From the entries below, copy out all lines holding "agent".
=====
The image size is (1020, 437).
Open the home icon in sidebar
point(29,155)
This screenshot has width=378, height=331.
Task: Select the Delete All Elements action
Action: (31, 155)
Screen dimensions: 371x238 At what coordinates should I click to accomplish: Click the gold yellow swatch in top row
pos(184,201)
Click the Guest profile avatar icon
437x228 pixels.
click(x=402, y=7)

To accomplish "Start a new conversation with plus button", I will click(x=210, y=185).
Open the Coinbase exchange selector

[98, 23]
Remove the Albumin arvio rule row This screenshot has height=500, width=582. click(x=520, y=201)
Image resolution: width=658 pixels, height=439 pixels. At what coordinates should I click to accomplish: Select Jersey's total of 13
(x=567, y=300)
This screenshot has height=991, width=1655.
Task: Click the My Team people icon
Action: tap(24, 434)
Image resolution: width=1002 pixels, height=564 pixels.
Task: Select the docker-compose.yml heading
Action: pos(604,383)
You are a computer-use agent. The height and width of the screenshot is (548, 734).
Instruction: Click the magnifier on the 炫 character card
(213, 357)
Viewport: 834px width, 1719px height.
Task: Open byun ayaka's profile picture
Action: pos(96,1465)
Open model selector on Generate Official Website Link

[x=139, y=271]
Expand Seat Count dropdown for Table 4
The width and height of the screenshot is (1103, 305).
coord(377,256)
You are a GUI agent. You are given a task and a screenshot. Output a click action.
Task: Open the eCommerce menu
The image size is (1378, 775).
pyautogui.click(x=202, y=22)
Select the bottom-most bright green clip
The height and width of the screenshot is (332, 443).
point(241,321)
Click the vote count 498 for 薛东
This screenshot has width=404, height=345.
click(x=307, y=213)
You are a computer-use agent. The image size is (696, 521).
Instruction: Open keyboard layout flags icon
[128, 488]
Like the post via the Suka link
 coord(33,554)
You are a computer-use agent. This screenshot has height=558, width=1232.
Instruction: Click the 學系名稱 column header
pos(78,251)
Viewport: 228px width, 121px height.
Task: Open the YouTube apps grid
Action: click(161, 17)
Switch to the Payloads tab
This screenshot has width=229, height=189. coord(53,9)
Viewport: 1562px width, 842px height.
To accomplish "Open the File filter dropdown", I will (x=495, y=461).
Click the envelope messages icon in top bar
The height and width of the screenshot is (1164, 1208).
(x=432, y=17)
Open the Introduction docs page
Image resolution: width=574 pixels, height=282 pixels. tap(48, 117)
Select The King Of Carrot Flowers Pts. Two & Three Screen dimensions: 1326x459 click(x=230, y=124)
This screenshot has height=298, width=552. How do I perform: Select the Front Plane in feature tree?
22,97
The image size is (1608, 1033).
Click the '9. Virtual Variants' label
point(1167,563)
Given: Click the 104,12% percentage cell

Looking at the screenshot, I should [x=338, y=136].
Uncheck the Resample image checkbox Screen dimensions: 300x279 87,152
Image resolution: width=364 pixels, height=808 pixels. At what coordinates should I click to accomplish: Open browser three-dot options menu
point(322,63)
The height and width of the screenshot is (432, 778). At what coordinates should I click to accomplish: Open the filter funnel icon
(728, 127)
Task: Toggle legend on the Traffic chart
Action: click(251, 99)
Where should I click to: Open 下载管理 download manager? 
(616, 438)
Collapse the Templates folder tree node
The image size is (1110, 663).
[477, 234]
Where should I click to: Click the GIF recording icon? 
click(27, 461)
=====
SOLUTION>
You are a computer-use agent. The height and width of the screenshot is (548, 734).
You are a GUI agent. You are given a task and a screenshot. Output a click action.
You are a computer-use agent. The image size is (696, 521).
You are a computer-use agent. This screenshot has height=558, width=1232.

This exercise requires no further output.